Interesting statistics and nice Top Ten, Jeremiah. But you forgot about such holes as captcha bypass (on which I'm working a lot for last months). Which is Insufficient Anti-automation vulnerability and there are a lot of such holes in the Internet (so it can be put to the top ten).

And from my statistics Cross-Site Scripting holes are more widespread (8-9 in 10 web sites). So you need to look more thoroughly ;-) (to find more of them).

Anonymous said...

Captcha bypass test.
Don't worry Jeremiah, I'll take care of your blog ;-).

Anonymous said...

Captcha bypass test.
Don't worry Jeremiah, I'll take care of your blog ;-).

Anonymous said...

Captcha bypass test.
Don't worry Jeremiah, I'll take care of your blog ;-).

Anonymous said...

Captcha bypass test.
Don't worry Jeremiah, I'll take care of your blog ;-).

Jeremiah Grossman said...

OK OK!, I get the point! I didn't make this blog system. :)

About the Top 10 though, I didn't forget about anti-automation, but remember what my blog measures. Its not about the total # of vulnerabilities, its about the likelihood of a website having a particular class of vulnerability. Not every website uses a CAPTCHA or needs anti-brute force solutions.

Anonymous said...

Captcha bypass test.
Don't worry Jeremiah, I'll take care of your blog ;-).

Anonymous said...

Captcha bypass test.
Don't worry Jeremiah, I'll take care of your blog ;-).

Anonymous said...

Captcha bypass test.
Don't worry Jeremiah, I'll take care of your blog ;-).

Anonymous said...

I just show you the power of my captcha bypass method and the real protection of Blogger's captcha. You got the point ;-).

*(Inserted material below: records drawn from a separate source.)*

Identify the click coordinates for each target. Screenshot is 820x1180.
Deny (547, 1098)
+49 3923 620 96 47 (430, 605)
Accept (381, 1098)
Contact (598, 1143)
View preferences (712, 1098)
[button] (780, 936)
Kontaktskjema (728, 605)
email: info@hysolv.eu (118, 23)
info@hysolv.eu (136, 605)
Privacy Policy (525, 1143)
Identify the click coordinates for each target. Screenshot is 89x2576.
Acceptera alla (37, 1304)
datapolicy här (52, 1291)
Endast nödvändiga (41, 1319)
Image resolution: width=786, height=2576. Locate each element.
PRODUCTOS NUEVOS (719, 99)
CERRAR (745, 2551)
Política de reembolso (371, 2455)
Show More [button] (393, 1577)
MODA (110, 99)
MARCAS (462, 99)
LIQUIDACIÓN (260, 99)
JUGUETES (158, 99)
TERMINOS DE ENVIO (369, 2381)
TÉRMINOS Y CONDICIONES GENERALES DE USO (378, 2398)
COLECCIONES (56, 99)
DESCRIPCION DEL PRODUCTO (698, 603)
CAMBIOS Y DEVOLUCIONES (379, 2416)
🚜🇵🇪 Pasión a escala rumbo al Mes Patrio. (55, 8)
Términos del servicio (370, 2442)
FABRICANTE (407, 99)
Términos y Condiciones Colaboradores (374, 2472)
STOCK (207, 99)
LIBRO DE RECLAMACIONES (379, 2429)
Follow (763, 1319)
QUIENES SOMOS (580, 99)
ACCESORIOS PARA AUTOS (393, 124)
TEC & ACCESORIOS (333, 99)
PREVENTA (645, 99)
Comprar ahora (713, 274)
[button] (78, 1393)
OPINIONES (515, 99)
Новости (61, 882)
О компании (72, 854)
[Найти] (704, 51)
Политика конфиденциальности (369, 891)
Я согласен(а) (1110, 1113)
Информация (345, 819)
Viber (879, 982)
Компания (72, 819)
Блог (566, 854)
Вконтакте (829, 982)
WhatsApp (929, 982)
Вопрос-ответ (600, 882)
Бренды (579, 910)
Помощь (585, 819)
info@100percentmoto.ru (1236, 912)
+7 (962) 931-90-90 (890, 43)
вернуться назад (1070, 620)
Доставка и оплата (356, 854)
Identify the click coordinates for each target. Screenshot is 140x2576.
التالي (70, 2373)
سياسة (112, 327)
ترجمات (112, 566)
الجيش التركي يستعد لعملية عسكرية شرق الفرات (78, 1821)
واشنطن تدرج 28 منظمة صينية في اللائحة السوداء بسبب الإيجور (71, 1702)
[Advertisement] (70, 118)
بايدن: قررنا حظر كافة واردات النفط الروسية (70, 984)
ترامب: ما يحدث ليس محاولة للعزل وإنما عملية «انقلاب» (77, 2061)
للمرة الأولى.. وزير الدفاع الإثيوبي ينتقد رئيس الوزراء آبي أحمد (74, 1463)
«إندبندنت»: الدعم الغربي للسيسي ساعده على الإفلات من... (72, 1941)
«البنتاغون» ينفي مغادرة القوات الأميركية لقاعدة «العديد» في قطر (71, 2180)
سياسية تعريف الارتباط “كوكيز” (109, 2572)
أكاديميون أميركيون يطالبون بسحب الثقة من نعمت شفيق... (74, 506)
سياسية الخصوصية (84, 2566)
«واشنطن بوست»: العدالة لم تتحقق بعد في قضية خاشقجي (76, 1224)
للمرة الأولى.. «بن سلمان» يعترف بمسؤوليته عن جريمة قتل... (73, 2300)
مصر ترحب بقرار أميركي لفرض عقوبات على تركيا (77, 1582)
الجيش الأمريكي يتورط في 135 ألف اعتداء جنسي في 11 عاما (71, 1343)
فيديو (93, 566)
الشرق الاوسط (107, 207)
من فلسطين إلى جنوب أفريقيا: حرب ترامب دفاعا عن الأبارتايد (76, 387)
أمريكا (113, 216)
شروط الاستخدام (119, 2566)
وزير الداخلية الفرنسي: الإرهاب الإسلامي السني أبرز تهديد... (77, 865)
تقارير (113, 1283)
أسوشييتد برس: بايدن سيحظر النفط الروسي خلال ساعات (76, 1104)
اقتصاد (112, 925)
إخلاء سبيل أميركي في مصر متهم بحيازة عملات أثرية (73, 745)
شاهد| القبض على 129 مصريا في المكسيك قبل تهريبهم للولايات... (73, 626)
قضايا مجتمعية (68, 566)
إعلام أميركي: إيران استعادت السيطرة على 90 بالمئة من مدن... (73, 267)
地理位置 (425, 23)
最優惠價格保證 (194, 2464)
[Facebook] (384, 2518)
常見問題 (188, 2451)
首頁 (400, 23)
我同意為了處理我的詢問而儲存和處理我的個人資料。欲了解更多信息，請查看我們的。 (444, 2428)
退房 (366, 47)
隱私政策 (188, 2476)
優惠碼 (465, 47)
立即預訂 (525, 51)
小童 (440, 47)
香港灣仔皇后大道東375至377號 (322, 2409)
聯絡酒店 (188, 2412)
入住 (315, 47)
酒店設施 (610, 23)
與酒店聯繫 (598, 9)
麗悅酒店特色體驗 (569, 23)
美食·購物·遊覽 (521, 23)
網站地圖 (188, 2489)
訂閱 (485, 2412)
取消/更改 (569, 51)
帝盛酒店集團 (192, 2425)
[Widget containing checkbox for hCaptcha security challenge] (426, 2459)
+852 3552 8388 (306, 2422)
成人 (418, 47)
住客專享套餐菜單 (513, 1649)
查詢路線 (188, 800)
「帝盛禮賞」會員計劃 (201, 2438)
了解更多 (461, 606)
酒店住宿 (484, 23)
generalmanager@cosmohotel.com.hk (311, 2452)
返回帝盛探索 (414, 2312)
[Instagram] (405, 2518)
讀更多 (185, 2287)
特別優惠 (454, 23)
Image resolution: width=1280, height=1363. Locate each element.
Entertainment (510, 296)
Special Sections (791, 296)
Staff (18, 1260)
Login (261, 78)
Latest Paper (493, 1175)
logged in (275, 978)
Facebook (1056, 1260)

It is in context of my future Month of Bugs in Captchas (I'll write you about it soon).

> Not every website uses a CAPTCHA or needs anti-brute force solutions.
Not every site, but many and the their number is growing. Anti-brutforce, anti-automation, anti-spam and others protections is very actual in current time.

Anonymous said...

"9. Directory Indexing (1 in 20 websites)"

This stat really surprises me, of the app/website assessments I've done in the last year I'd put this at about 85%.

"2. Information Leakage (5 in 10 websites)"

This also surprises me, only have the assessments you do have information leakage? Does that include WebServer banners or only actual leakage of WebApp related data? What about things like issuing a 403 confirming a resources existence but denying access to it?